I laughed and said, “It’s okay, I think I am beginning to get the idea that there is a difference between where you are from and who you are. I have a feeling that it’s going to be a lot of work and a long process for me to learn just who I really am.”

“I think you are well on your way, from what I see and the way you grabbed school by the horns. I have no doubt that you will figure it all out. And just in case you are wondering where the school’s horns are, it’s just a figure of speech. Just like ‘living in a bubble.’”

We both laughed as we continued to drink the coffee. The coffee was so much stronger than the instant coffee I always drank.

“How is the coffee?” George asked.

“It’s stronger than I’m used too but I like it. I might be ruined now, how can I go back to instant coffee after this?”

“You shouldn’t go back to instant coffee. I don’t know how you drink that crap.”

“Well, I put it in a cup and take one small sip at a time, that’s how.”

He laughed and said, “Yes! That’s a good one, Anna.”

I got up and walked over toward the balcony door to see if the police were still there. George followed me, slid the balcony door open and we stood there looking down the street. The police cruisers were still parked by the front entrance.

I was reminded that standing beside George on his balcony, early on a Saturday morning, drinking coffee, was very risky. How would explain that one to my mom if she heard about that?

I looked around to see if anyone might see me up there.

“Anna, don’t worry so much about who might see you up here. It doesn’t matter, especially right now, don’t you think?”

“I know, it shouldn’t. But I just hate that I am causing my mom so much pain. Her life already sucks enough without me making it harder for her. I thought to be this far away from her would make it a bit easier for her, but as it turns out it’s not.”

“Yes, I hear you. But can I tell those people to f#ck off and mind their own f#cking business?”

“No! You cannot do that, George.”

“Okay, I won’t. But I really want to.”


“Okay!” he said, and we both laughed as we watched a black undercover police car pull up to the building. It was the same giant police officer that I had spent so much time with the day before.

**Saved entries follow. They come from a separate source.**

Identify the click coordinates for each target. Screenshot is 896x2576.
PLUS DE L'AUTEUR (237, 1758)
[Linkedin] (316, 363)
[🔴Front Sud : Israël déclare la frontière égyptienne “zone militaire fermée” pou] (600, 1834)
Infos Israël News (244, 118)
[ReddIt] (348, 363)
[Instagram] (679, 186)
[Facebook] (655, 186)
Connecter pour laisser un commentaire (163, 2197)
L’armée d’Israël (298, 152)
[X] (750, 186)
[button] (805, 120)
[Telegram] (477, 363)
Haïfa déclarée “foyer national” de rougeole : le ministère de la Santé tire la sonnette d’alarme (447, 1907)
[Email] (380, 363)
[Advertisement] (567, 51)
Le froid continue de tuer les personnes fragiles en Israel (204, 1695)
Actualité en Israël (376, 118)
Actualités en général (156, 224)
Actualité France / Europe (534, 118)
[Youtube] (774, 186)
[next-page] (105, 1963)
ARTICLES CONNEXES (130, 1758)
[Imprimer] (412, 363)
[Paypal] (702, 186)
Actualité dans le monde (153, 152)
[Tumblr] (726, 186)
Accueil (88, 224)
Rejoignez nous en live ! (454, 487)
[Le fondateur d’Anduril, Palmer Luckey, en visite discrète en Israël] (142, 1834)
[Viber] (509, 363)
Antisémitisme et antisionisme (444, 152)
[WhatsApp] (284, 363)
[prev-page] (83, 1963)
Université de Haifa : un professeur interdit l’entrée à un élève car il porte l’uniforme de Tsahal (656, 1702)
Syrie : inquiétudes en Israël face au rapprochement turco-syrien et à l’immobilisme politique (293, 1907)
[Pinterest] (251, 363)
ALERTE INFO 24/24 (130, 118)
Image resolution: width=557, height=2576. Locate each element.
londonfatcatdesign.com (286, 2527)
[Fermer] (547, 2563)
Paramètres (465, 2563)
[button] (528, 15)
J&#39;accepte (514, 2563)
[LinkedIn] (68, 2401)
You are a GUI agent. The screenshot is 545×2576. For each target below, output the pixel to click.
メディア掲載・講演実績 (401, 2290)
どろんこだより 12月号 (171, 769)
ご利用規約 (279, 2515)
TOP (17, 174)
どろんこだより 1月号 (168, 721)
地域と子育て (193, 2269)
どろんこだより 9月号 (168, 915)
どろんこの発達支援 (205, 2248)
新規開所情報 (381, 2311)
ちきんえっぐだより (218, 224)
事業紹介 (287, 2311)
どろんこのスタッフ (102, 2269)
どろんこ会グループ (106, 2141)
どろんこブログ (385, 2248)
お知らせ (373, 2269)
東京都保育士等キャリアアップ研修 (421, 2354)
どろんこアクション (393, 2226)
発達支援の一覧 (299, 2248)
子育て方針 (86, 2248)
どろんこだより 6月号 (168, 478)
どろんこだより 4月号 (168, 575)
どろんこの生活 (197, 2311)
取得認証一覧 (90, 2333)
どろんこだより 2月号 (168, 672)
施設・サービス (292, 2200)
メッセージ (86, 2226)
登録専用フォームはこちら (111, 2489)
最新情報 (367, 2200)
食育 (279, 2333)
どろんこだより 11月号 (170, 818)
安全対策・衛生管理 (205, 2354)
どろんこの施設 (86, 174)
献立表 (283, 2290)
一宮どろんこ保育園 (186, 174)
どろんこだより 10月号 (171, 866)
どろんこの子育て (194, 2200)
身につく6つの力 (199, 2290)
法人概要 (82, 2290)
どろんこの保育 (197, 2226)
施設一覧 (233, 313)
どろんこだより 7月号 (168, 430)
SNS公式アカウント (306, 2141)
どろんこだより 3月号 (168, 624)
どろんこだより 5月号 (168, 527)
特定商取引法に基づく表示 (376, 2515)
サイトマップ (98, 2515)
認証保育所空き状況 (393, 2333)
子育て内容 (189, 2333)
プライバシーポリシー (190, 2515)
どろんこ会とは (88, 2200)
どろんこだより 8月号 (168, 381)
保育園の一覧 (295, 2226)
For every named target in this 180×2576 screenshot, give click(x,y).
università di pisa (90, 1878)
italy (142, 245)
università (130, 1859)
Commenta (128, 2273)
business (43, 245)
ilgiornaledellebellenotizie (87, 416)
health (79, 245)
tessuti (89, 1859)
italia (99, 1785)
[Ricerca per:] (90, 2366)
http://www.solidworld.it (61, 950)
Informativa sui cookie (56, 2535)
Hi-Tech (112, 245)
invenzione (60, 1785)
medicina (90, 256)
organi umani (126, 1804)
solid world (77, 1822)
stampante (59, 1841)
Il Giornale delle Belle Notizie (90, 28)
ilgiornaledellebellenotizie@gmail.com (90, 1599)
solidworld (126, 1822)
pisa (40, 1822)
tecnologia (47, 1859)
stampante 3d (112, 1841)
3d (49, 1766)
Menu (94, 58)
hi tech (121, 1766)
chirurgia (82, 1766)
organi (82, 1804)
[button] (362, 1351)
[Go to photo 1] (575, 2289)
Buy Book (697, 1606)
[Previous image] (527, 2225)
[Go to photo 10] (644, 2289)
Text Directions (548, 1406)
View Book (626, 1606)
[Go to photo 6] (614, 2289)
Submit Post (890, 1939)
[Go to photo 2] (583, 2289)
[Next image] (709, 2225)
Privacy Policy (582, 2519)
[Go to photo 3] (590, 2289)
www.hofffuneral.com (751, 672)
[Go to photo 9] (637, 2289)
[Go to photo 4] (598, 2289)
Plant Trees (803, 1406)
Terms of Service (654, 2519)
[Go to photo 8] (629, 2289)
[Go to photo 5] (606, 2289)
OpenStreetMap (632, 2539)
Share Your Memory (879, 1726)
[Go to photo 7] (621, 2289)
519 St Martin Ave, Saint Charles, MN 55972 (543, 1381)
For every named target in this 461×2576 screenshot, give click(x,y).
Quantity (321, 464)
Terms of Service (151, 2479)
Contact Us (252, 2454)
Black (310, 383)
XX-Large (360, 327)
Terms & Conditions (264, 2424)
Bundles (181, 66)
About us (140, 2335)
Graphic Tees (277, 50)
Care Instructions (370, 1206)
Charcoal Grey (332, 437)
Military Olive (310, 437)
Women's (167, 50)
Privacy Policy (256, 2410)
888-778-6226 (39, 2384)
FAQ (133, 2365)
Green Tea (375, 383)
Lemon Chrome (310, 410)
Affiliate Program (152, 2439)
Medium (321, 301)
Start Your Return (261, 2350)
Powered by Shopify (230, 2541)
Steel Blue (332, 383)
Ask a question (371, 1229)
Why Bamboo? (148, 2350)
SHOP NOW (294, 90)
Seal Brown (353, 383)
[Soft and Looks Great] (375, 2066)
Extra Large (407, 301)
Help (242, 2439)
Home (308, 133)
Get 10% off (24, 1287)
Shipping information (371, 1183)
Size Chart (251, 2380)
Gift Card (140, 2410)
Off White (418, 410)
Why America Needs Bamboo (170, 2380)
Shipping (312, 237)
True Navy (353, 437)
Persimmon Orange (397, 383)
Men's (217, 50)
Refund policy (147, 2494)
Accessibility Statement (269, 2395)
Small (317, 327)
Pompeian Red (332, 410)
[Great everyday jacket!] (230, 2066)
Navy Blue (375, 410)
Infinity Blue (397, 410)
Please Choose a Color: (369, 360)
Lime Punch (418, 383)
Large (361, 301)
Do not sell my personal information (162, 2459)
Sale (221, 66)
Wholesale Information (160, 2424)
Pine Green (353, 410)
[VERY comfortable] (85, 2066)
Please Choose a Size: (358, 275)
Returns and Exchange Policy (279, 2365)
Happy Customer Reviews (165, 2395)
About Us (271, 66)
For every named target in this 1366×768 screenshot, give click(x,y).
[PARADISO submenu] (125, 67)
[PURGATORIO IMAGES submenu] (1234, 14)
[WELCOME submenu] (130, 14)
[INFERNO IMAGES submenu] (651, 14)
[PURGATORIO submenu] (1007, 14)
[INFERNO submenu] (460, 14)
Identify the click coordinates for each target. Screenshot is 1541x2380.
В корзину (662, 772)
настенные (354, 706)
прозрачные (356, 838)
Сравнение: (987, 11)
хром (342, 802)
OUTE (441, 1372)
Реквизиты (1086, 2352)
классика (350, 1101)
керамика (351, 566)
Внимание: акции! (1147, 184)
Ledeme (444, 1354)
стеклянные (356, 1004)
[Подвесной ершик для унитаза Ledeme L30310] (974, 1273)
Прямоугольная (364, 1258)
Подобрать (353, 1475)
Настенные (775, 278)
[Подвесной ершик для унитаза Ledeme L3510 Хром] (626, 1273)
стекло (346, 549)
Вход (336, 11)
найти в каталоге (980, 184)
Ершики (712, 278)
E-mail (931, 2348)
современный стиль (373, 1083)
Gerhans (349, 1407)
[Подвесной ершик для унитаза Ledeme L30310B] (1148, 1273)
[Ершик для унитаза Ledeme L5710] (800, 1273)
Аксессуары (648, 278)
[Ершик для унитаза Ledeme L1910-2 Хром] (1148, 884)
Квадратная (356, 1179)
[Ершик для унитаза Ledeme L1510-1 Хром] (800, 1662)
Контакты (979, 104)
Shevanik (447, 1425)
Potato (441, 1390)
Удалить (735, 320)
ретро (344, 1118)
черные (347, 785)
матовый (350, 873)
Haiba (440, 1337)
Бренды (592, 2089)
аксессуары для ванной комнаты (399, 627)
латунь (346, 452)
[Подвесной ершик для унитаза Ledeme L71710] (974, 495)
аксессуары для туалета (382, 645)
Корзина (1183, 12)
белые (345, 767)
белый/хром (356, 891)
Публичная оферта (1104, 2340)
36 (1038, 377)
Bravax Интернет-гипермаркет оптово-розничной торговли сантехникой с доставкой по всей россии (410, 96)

He walked straight into the building and came up the stairs to George’s apartment. When I heard the knock on the door my heart started pounding as I anticipated his entrance, wondering what kind of news he might bring.

George invited the police officer in, got a chair out for him, poured him a cup of coffee, and handed it to him. The police officer took his cap off, put it in his lap, and said, “First and foremost: how are you doing, Anna?”

“I think I’m okay. Staying here was the best decision. I felt safe and even slept through the whole night. Much better than yesterday, that’s for sure. I didn’t think that that would happen.”